Word and Graph Embeddings for Machine Learning

November 5, 2021
10:30am ET
Zoom only
Speaker: Steve Skiena, Stony Brook University
Host: ECE Graduate Seminar Series

Abstract

Distributed word embeddings (e.g. word2vec) provide a powerful way to reduce large text corpora to concise features (vectors) readily applicable to a variety of problems in NLP and data science. I will introduce word embeddings, and apply them in variety of new and interesting directions, including:

(1) Multilingual NLP -- The Polyglot project (www.polyglot-NLP.com) employs deep learning and other techniques to build a basic NLP pipeline (including entity recognition, POS tagging, and sentiment analysis) for over 100 different languages. We train our systems over each language's Wikipedia edition, providing unified data resources in the absence of explicitly annotated data, but substantial challenges in interpretation and evaluation.
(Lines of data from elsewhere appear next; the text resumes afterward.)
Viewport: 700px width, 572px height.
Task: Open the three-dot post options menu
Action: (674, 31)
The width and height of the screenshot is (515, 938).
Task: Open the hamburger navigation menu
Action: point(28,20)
(2) Detecting Historical Shifts in Word Meaning -- Words like "gay" and "mouse" have substantially shifted their meanings over time in response to societal and technological changes. We use word embeddings trained over texts drawn from different time periods to detect changes in word meanings. This is part of our efforts in historical trends analysis.

(3) Feature Extraction from Graphs -- We present DeepWalk, our approach for learning latent representations of vertices in a network, which has become extremely popular. DeepWalk uses local information on truncated random walks to learn embeddings, by treating walks as the equivalent of sentences in a language. It is suitable for a broad class of applications such as network classification and anomaly detection. We also introduce new graph embedding techniques based on random projections, which produce DeepWalk-quality embeddings thousands of times faster than previous algorithms.

Bio:

Skiena received his B.S. in Computer Science from the University of Virginia and his Ph.D. in Computer Science from the University of Illinois in 1988. He is a Fellow of the American Association for the Advancement of Science (AAAS), a former Fulbright scholar, and recipient of the University of Virginia Engineering Distinguished Alumni Award (WahooWa!), the ONR Young Investigator Award and the IEEE Computer Science and Engineer Teaching Award. More info is available at http://www.cs.stonybrook.edu/~skiena/.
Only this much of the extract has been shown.